2016 was a record year for malware and phishing data breaches, and according to various industry experts, these hack attacks are only expected to continue increasing throughout this year. With the majority of these incidents occurring due to a lack of malware preventative measures, it’s especially important to educate the workforce on today’s most successful hack attacks to create a solid last line of defense for your company. Here are the top six most destructive attacks:
- Ransomware: Ransomware is enemy #1. It can take down an entire network with one ransom message. The destruction can be minimized, however, by encouraging employees to limit permission of network shares (logins/access) to only those that need it, as well as to back up all important information.
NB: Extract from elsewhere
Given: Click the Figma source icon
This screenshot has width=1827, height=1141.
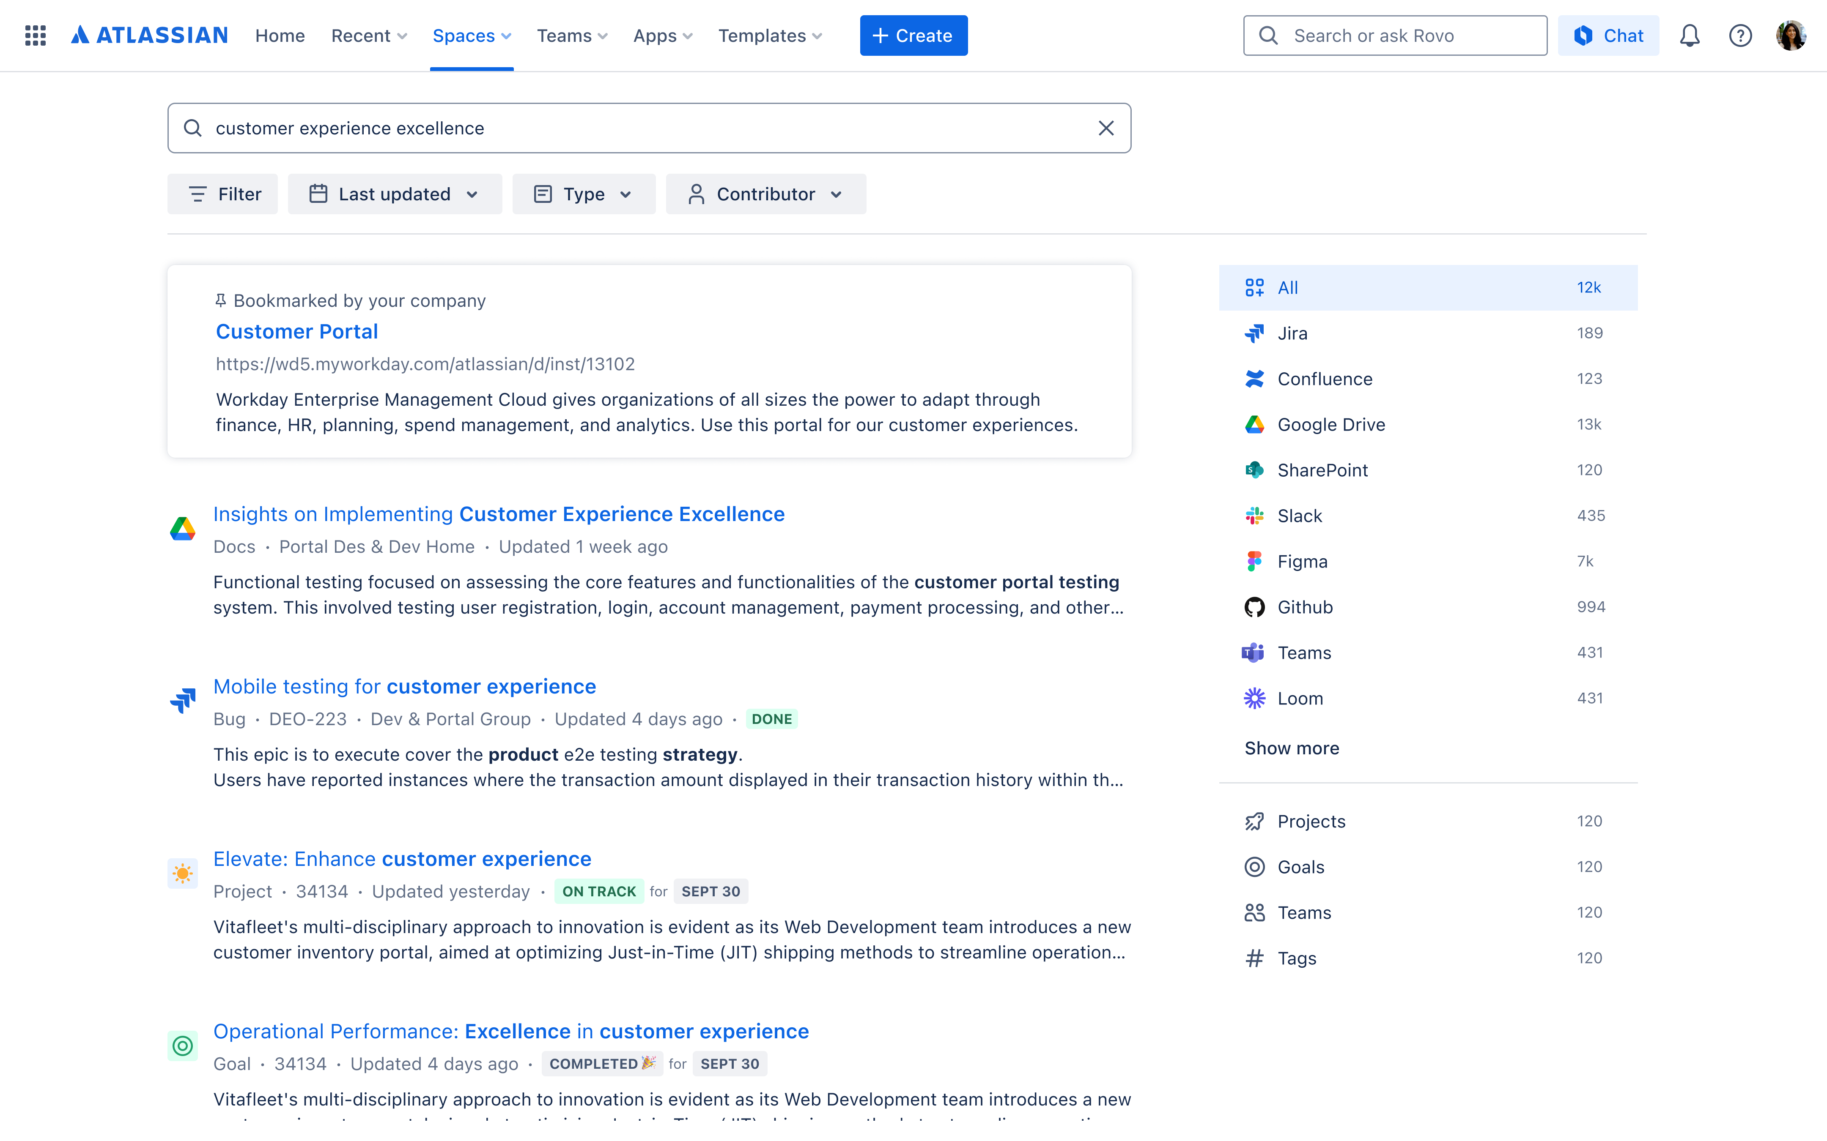Looking at the screenshot, I should click(x=1254, y=561).
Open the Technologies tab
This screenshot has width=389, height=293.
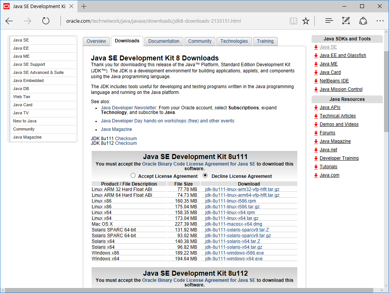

- Phishing: With tax season in full swing, the number of phishing incidents has drastically increased—especially CEO Fraud and W-2 Scams. As a result, the most high-risk users now include accounting and HR employees. To ensure these users are an effective last line of defense for your company, make sure they constantly update and strengthen company email filters and activate an incident response plan to curtail possible damage if a network is breached. For assistance drafting an incident response plan, see more here.
- Phone Scams: All employees should be trained to avoid phone scams because any department could be a target. No passwords or personal information should be provided to unknown or unverified callers. If a bank is calling about a transaction, hang up and dial your bank to make sure the call is legitimate.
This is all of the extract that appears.